На изнанке чудес - стр. 57
– Побереги гроши для концерта! – крикнул из-за столика вечно раздраженный Марат. – А то знаю: надерешься, шаг за порог – и понесло в дебри! Право слово, лучше б Грандиоза послушал.
Петька-шут завалился под стойку с очередной бутылкой, похрюкал и не без помощи табурета вернул себя в вертикальное положение.
– Да что вы понимаете! Грандиоз у честного народа деньгу стрижёт, а птички забесплатно какой хошь концерт закатят.
Марат, безбородый дед, стукнул кулаком по столешнице. Подскочил на бочке его товарищ, подскочила в воздух пивная кружка, подскочила даже пена на пиве.
– Ну всё, братцы. Разъясните кто-нибудь этому остолопу, чем кончаются походы в лес. Или я за себя не ручаюсь!
Товарищ на бочке подмигнул, хлопнул по руке неприличную девицу, которая пыталась умыкнуть у него кошелек, и выколотил трубку.
– В лесу много трухлявых деревьев. Им человечина нужна. Без человечины не выстоят. Смекаете?
– Двоих в прошлом месяце под землю уволокли, – боязливо подтвердил его далеко не трезвый сосед. – Теперь лежат на опушке, под корнями, и стонут. Не то мертвяки, не то нежить.
Петька-шут перетрусил и основательно приложился к бутылке.
– Нежить. Придумаешь тоже! Уйми фан… – ик! – фантазию! Больно она у тебя прыткая, – сказал он. Прошаркал к порогу, толкнул дверь плечом и вывалился под луну, на свежий воздух.
На притолоке печально звякнул колокольчик. Улицу затопила непривычная тишина. Не слышалось собачьего лая, не ржали лошади извозчиков. Безлошадные кареты дремали вдоль дороги с выключенными двигателями. Не шатались под окнами праздные гуляки. Сельпелон буквально вымер. Ночь стояла, затаив дыхание. Как зритель, которому вот-вот покажут нечто потрясающе ужасное.
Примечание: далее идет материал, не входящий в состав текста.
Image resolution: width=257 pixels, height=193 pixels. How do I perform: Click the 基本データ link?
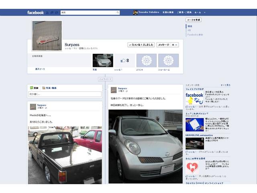click(40, 69)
– Вернись, дурень! – окликнули Петьку-шута. – На погибель свою идёшь!
Но тот упорно волочил ноги мимо закрытой мясной лавки, пустой витрины, банка и печатного бюро под названием «Южный ветер». Шёл, похрюкивая, попивал из горлышка, пока не осушил бутылку до дна. А когда это случилось, перед Петькой-шутом пролёг пустынный Сезерский тракт.
Скудное солнце не успело за день высушить лужи, и следующий шаг пришёлся в одну из них. Петька-шут собрался как следует выбраниться, но слова застряли в горле. Наружу вырвался только придушенный хрип.
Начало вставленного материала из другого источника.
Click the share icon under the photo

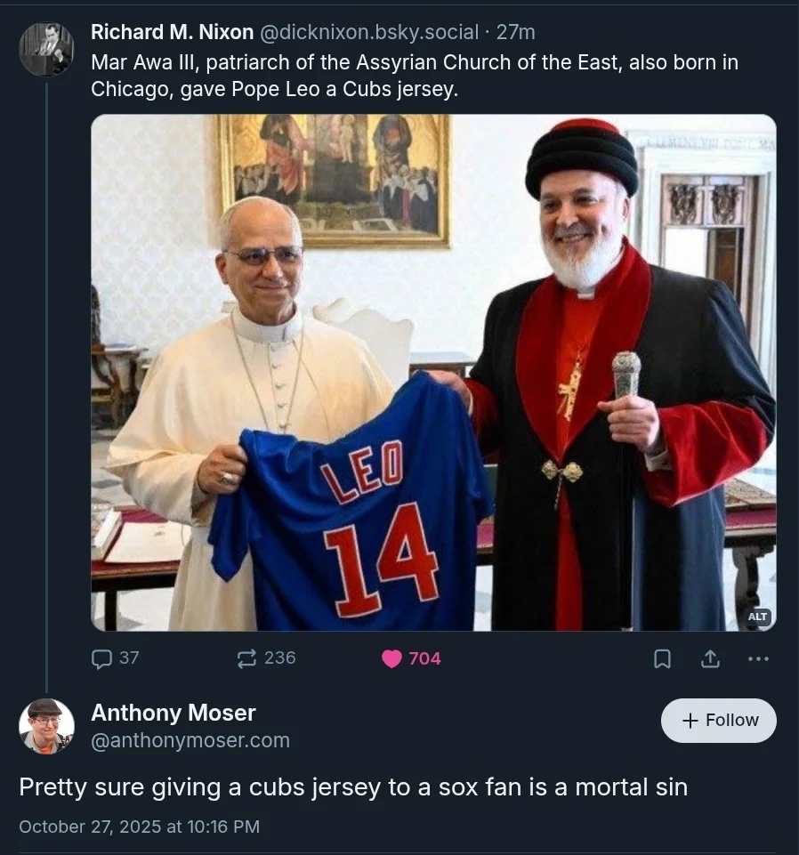coord(710,658)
В сажени от злополучной лужи, на уровне глаз два лиловых луча прожигали мрак насквозь. Развевались волосы-плети. Раздуваемый нездешними ветрами, хлопал складками тяжелый балахон.
Петька-шут сделался трезвым в один момент.
– Мерда! – просипел он. – Братцы, спасайте! Мерда по мою душу пришла!
Ему бы, не мешкая, перебежать через тракт да в лесу схорониться. А он стал – и ни с места. Поношенные башмаки налились свинцом, ноги ватные, не слушаются. В голове, нарастая гулким, набатным звоном, звучит внятный приказ.